Je ne sais plus ni où ni quand, cette année-là, elle est devenue autre chose, pour moi que la fille-dans-mon-cours-de-math, mais je sais qu'on s'est retrouvées plus souvent qu'à notre tour, attablées à la taverne du coin à refaire le monde et les gens qui y vivent. Je me rappelle que lors des premiers jours de cette année scolaire, elle portait sur elle les embruns d'un été aux Îles, comme un voile de nostalgie qui lui entravait les épaules. Je crois que mon truc, c'est de l'avoir fait rire. Parce que j'ai de la gueule, parce que, surtout, je répondais des trucs improbables aux mecs qui me draguaient, effrontée que j'étais, dans ma candeur adolescente. Tranquillement, elle a laissé s'évaporer ses souvenirs d'été qui la retenaient dans un ailleurs que personne d'autre qu'elle ne pouvait visiter. Tranquillement, nous sommes devenues amies.

* [DONNÉES FOURNIES]
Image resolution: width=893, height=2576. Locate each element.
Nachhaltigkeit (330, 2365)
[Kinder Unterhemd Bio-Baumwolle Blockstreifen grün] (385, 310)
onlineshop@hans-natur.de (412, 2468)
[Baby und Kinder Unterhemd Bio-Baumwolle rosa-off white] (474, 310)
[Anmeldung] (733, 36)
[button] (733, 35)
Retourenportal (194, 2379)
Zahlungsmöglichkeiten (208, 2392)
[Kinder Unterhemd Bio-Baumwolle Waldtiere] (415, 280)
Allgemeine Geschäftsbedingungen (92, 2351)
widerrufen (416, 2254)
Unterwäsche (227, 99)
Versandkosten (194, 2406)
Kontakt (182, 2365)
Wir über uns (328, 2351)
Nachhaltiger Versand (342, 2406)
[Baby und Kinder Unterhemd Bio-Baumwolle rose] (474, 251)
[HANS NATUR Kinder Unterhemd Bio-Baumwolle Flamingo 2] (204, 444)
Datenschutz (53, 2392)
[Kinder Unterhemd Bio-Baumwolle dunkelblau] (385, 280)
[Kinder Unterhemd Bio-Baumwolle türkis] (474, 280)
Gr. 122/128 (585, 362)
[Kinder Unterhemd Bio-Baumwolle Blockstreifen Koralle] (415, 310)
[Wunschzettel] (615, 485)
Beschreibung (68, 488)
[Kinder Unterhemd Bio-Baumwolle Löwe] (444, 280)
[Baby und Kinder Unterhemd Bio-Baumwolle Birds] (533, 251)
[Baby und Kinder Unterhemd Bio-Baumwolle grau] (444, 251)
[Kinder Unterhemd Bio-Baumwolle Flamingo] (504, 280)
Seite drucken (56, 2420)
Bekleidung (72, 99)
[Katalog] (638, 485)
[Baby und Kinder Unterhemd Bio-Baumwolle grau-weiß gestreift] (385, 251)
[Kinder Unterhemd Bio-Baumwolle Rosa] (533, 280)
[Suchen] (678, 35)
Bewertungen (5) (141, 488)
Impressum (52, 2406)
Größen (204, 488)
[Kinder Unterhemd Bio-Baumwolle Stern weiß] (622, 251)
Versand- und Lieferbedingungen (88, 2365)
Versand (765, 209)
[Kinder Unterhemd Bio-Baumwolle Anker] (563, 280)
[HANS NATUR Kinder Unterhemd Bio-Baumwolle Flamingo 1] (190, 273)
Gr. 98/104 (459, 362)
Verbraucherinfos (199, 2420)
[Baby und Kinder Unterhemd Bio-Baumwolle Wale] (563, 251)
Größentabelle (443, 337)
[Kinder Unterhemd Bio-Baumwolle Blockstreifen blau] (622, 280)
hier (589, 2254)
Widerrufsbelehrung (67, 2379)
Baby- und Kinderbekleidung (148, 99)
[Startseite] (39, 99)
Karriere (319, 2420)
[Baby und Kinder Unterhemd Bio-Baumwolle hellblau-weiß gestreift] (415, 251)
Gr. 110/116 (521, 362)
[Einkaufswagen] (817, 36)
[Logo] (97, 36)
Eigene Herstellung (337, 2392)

* [TRAVAIL DEMANDÉ]
• a. Traduisez en anglais la phrase suivante, tirée du récit sur l'amitié naissante : « Je me rappelle que lors des premiers jours de cette année scolaire, elle portait sur elle les embruns d'un été aux Îles, comme un voile de nostalgie qui lui entravait les épaules. »
• b. Prolongez le récit sur l'amitié naissante à partir de sa dernière phrase.

* [RÉSULTATS DE L'EXERCICE]
• a. I remember that during the first days of that school year, she carried with her the sea spray of a summer on the Islands, like a veil of nostalgia weighing down her shoulders.

• b.
Elle était la fille que tout le monde appréciait, dont tous avaient envie de faire leur amie. Encore aujourd'hui, losrque je parle d'elle à des gens que nous connaissions à l'époque, ils me disent à quel point ils l'appréciaient. Moi j'étais un peu trop fonceuse et directive pour avoir un tel succès. On m'aimait ou on me détestait. Rares étaient les personnes que je laissais indifférentes. Je fonçais dans les portes ouvertes sans tenir compte des vagues que je soulevais autour de moi. Mais elle me choisissait, encore et toujours. Et j'en étais ravie. Elle était mon Petit-Oiseau-des-Îles et j'étais son Bulldozer. La vie nous a amenées loin de nos premiers lieux de rencontres, tour à tour. Aujourd'hui, elle reste aux État-Unis. Et mon Oiseau n'écrit pas beaucoup, ne téléphone pas davantage. Mais depuis plus de dix ans que les distances géographiques s'accumulent, j'écris. Pas toujours rien que pour elle, en fait c'est plutôt rare. Mais que ce soit par mon blogue ou par des courriels collectifs, elle a de mes nouvelles.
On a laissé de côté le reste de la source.